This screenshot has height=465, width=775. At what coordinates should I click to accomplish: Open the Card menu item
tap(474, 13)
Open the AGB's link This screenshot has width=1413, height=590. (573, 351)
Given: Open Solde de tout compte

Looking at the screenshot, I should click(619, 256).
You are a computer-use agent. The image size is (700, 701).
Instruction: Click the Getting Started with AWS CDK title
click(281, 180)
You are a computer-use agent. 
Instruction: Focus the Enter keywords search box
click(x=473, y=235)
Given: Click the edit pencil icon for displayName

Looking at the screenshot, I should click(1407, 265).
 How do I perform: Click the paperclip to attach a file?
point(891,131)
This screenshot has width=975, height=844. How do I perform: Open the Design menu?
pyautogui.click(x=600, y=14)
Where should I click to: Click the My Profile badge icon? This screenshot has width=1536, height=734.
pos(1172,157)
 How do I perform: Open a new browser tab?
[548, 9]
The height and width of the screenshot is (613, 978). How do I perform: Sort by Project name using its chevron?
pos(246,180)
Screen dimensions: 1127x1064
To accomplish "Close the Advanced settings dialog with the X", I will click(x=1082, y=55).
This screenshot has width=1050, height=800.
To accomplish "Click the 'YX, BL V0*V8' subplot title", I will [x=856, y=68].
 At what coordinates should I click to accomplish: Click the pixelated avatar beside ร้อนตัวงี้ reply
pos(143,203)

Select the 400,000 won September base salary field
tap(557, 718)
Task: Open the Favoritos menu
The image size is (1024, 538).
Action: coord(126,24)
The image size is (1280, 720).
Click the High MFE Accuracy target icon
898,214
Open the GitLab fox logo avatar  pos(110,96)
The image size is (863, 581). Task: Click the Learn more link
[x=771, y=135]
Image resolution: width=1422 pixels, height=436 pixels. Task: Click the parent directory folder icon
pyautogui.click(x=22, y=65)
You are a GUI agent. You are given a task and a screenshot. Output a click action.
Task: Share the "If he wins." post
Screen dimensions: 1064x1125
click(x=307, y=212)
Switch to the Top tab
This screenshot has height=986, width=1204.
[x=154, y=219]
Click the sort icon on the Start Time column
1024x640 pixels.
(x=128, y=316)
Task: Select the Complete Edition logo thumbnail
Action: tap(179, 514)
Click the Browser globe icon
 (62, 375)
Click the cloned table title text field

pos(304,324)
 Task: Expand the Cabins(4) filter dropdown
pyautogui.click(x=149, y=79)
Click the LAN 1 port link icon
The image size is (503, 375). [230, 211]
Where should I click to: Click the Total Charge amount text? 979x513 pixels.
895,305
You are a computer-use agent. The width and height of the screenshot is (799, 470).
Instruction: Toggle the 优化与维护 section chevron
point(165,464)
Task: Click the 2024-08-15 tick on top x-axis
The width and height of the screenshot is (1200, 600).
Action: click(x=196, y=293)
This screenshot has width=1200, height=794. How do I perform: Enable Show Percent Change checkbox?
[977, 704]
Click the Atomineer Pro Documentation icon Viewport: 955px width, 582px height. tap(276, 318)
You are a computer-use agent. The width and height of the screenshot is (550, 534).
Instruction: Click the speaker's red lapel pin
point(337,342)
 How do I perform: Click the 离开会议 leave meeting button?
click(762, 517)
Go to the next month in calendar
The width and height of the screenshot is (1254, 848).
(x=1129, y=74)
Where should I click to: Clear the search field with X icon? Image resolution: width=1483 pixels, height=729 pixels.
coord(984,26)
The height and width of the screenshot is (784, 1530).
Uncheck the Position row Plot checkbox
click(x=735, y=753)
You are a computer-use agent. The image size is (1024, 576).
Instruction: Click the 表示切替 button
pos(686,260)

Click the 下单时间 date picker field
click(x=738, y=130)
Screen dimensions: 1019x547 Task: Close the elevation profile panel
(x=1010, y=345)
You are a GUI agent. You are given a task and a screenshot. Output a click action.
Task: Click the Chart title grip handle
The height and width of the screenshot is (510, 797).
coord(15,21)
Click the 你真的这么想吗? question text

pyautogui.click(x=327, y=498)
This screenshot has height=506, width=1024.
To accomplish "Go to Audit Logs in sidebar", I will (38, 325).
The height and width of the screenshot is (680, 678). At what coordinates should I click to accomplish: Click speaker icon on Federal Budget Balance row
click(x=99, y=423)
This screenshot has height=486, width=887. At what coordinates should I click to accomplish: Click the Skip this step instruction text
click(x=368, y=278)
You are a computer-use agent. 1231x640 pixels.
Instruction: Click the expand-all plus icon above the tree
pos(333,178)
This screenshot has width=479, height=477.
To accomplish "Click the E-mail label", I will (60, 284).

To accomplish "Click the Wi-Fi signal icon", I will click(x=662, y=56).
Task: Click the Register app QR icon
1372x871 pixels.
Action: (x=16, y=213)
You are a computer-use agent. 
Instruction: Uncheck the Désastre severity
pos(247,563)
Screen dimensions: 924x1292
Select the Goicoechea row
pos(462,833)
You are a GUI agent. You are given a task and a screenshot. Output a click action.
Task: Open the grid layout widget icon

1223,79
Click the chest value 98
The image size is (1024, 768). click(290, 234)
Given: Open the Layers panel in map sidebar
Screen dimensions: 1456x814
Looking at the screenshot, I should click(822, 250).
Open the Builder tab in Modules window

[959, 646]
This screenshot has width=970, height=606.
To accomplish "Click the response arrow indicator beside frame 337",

INSTRUCTIONS FOR THE TASK:
Looking at the entries above, state the number of lines that contain "computer" and add nothing more.

ANSWER:
7